DOCUMENT SECTION Block Start

The Golf Club was formally handed over from the RAF to Upavon Golf Club in July 1993. As a result of major reorganisation of the entire structure of the Royal Air Force in the early 1990s, RAF Upavon became surplus to requirements, and the RAF was to permanently withdraw from Upavon. On 3 August 1993, the RAF officially handed over RAF Upavon Station to the British Army.
Along with key staff appointments the Club decided to move ahead on establishing a full 18 hole golf course. At the time this was extremely challenging due to both the lack of land and more importantly, the lack of finances. The land issue was resolved in due course by taking on the lease of extra MOD land to the north of the course.
On 14th March 1994 Richard Blake began the design of the 18-hole course.
In 1995 the Club acquired some additional 40 acres of land adjacent to the western boundary, enabling the construction of additional holes. Planning approval was granted in May 1995.
The club had a course construction committee consisting of Ricky Whtye (Captain), Peter White (Greens Member), Richard Blake (Pro), Les Mitchell (Manager), Bob Burkin (Greenkeeper), Doug Wootton (House Member) & Mike Bridgeman who started to meet frequently to help to create the new 18 hole layout.
The building work commenced in the summer of 1995 and the major excavation work took around four months to complete. Gaiger Brothers Ltd of Devizes were very supportive of the project and saved the club a large sum of money by providing staff and equipment for the build. The club had on loan a dumper truck, lorry and a tracked hydraulic excavator with a highly skilled driver with guidance on the ground from Richard Blake, Head Greenkeeper Bob Burkin, Deputy Head Greenkeeper Karl Chapman and new arrivals in 1995 of Colin Burry & Neil Andrews. By November 1995 the principal course development work requiring excavation, earth movement and construction was complete.
1996 saw a new car park laid out while membership increased to 400. Upavon Golf Club Limited was formed to provide trustees for the membership and to hold the deeds for the Golf Club Lease.

DOCUMENT SECTION Block End
SOURCE DATA Block Start

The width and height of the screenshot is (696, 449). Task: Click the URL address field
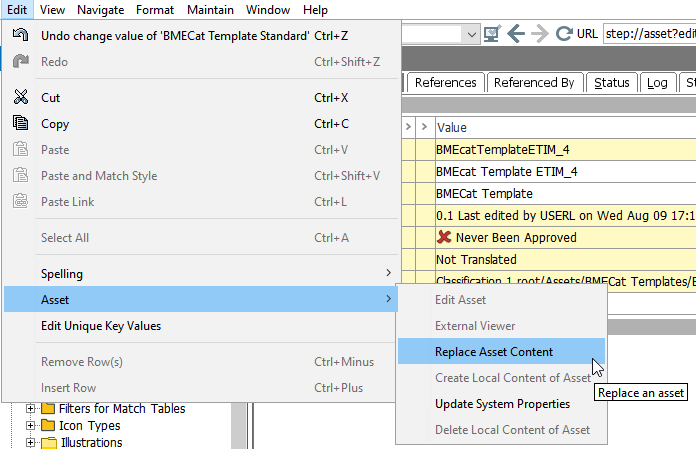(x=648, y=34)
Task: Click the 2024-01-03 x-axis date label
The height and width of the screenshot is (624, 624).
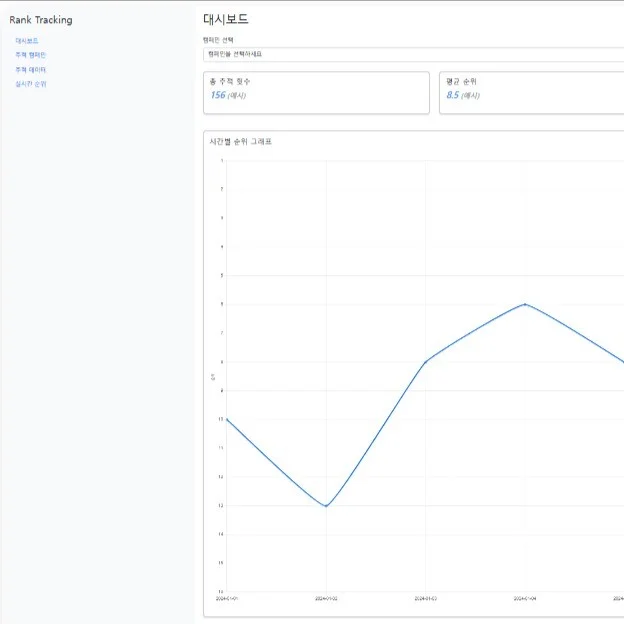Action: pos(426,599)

SOURCE DATA Block End
SOURCE DATA Block Start

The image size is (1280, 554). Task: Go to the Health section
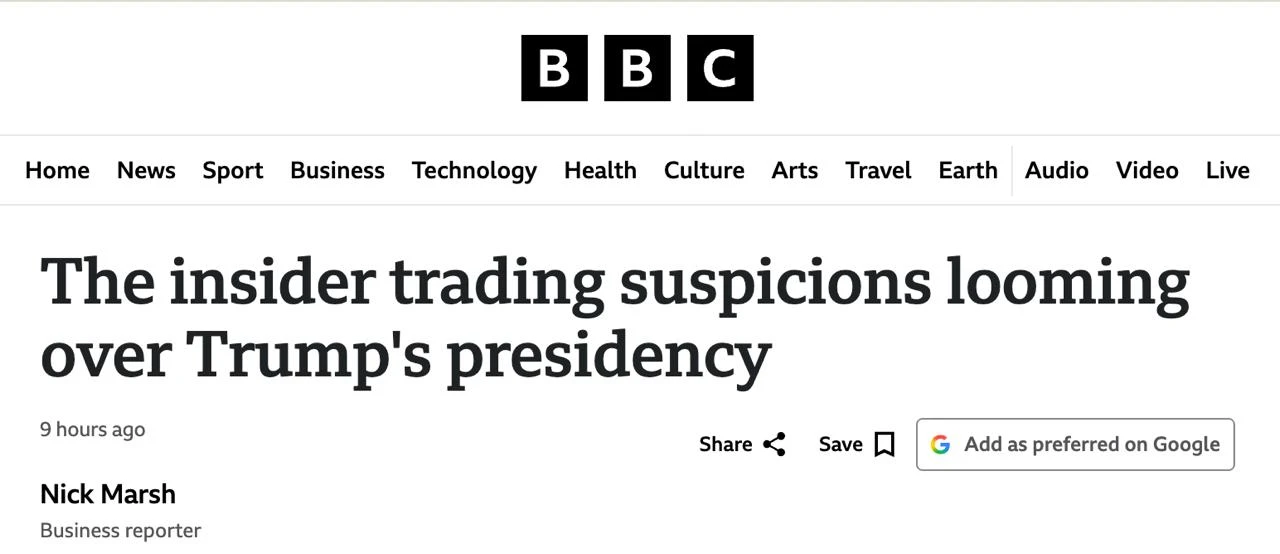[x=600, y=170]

SOURCE DATA Block End

REQUIRED ACTIONS —
A – Copy the passage of the Upavon Golf Club history starting with "1996 saw a new" and going on through "Golf Club Lease.".
B – Continue the history of Upavon Golf Club from its final sentence.

ANSWERS GIVEN —
A –
1996 saw a new car park laid out while membership increased to 400. Upavon Golf Club Limited was formed to provide trustees for the membership and to hold the deeds for the Golf Club Lease.

B –
New changing rooms and a professional’s shop were added in 1997 to help cater for the increase in golfers with membership increasing to around 500.
On 4th May 1997 the additional holes created on the newly acquired land were brought into play forming an 18-hole, par 71 course layout of 6402 yards.
The cost of constructing the course totalled around £120,000 including £53,000 + VAT for the watering system.
December 2005 Neil King became Head Greenkeeper. Neil was Head Assistant at Filton Golf Club prior to his arrival and since then the standard of the course has improved significantly.
During 2007 major clubhouse refurbishment improving the bar and kitchen facilities and overhauling the lounge and dining areas was carried out. Under the leadership of the designated builder, Mike Venner, the membership decide to spend approximately £100,000 on completing the alterations.
Dave Walker, Upavon President, is elected as Wiltshire County Golf Union President for 2007/08. In 2009 Sue Coakley, having spent many years serving the Club in differing roles, is elected the Clubs first Lady Chairman.
In October 2011 David Hopkins becomes the first Upavon Golf Club member to ever hold a Scratch handicap and represents the Club as WCGU 2nd Team Captain.
2012 saw Upavon celebrate its 100th birthday in style, with numerous events including a Pro-Am tournament and Centenary Spring Ball in the Officers Mess. We now look forward to the next 100 years and future success of the Club.